University of North Texas English major Melissa Finefrock also faced the obstacles of not being able to receive some of the books required for her classes until several weeks after a semester started -- because both Braille and audio books aren't always easily available.
Finefrock, who will graduate from UNT May 11, has been visually impaired from birth, after inheriting a condition from her mother's side of her family. Her blindness hasn't stopped her from earning not only a bachelor's degree in English with a concentration in literature, but also an undergraduate certificate in rehabilitation studies, which she says will be a plus in searching for a job.
"I'm hoping to do some kind of advocacy for people with disabilities," she says.
"The degree in English has given me a well-rounded education, but my passion is helping people."
During her commencement ceremony, Finefrock, who uses a cane and not a guide dog, will be escorted across the stage by Michelle Perez, assistant professor of early childhood studies in UNT's College of Education. The two became friends after meeting in a cafeteria last fall, and see each other often.

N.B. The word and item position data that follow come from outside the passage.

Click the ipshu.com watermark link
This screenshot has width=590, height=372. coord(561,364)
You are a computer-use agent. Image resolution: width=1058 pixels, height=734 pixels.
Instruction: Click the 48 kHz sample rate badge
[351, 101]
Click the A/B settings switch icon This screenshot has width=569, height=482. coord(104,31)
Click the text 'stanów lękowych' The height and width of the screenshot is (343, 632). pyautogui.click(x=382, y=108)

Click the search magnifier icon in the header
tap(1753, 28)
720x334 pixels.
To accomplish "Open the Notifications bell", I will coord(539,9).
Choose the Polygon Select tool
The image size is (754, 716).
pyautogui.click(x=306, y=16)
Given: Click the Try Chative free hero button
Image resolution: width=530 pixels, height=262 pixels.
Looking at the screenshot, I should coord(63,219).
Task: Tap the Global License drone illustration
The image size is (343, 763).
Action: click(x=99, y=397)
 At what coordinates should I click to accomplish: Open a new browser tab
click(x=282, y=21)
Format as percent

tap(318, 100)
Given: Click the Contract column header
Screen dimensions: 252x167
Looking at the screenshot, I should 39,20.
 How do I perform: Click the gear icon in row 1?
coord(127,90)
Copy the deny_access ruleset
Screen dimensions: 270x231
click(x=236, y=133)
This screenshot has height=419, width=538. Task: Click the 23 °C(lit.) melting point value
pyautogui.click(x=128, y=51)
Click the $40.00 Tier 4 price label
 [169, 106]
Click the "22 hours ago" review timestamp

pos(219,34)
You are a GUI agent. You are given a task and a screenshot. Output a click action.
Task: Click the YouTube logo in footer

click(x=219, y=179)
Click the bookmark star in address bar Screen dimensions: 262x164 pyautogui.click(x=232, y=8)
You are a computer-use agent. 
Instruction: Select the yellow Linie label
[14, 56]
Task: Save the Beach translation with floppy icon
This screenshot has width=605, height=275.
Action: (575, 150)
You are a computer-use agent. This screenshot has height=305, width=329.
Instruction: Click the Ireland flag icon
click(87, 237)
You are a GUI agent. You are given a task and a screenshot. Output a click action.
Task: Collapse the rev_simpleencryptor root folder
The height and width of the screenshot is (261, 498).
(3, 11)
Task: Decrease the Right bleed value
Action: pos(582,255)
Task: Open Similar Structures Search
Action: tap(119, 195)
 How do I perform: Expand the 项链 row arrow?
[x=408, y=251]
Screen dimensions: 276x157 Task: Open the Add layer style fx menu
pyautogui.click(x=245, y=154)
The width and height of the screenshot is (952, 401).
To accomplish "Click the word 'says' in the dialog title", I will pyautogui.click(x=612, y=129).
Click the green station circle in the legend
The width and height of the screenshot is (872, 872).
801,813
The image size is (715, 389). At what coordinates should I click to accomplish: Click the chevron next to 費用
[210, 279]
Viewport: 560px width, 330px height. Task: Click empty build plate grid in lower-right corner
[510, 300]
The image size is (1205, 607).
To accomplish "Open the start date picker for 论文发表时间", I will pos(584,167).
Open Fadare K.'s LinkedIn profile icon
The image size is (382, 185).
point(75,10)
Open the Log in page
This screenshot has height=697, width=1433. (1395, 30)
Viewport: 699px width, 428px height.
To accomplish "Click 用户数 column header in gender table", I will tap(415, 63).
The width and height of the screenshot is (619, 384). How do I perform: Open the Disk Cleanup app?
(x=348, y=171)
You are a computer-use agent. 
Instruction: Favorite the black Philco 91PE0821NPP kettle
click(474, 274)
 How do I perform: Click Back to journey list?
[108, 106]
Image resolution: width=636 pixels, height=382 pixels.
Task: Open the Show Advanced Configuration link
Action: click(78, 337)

"I've really learned a lot from Melissa," Perez says.
Help from others
Finefrock is a 2009 graduate of Royce City High School in Rockwall County. She says she chose UNT partially because of the university's Office of Disability Accommodation. The office provides adaptive computer lab devices such as screen readers, which read aloud texts on computer screens, including Microsoft Word documents and web pages. Finefrock said the office staff scanned some of her books to convert them into accessible formats. She said reading books on computers allows her to highlight sentences and read pre-designated parts of the screen on demand, which she can't do with audio books.
"The first people I became friends with at UNT were Rebecca Cagle with the ODA, and Theresa Flowers, the advisor in the English department," Finefrock says. "In UNT's ODA, you're not just a number, and the staff wants you to succeed and will help you tell your professors what you need, if you don't already know how to ask for what you need."
At UNT, Finefrock lived in a residence hall all four years. She became an advocate for other students with disabilities when she and another student submitted a request to the university's Americans with Disabilities Act Advisory Committee, asking for students with disabilities to be informed about ongoing construction projects on campus so they would know to change their routes between buildings. As a result, the Office of Disability Accommodation began posting monthly Construction Obstruction Reports on its website, and also sending the information to students via e-mail.
And although her bachelor's degree in English will have a literature concentration, Finefrock said she's "more of a writer than a reader." She was recently recognized at UNT's annual Honors Day Convocation for winning the Undergraduate Writing Award in Poetry from the Department of English.
Finefrock says she also enjoys doing "crazy things that people would not expect me to do," like taking photographs and hiking. She's also played acoustic guitar for nine years, and travels regularly to Plano, via Denton County Transportation Authority and Dallas Area Rapid Transit trains, to visit her grandparents.
"There are things that are terrifying to do when you're blind, but you have to live," she says.
After graduation, Finefrock hopes to work for an independent living agency that serves those with disabilities. She has volunteered for six years with REACH, or Rehabilitation, Education and Advocacy for Citizens with Handicaps, which has offices in Dallas, Denton, Plano and Fort Worth.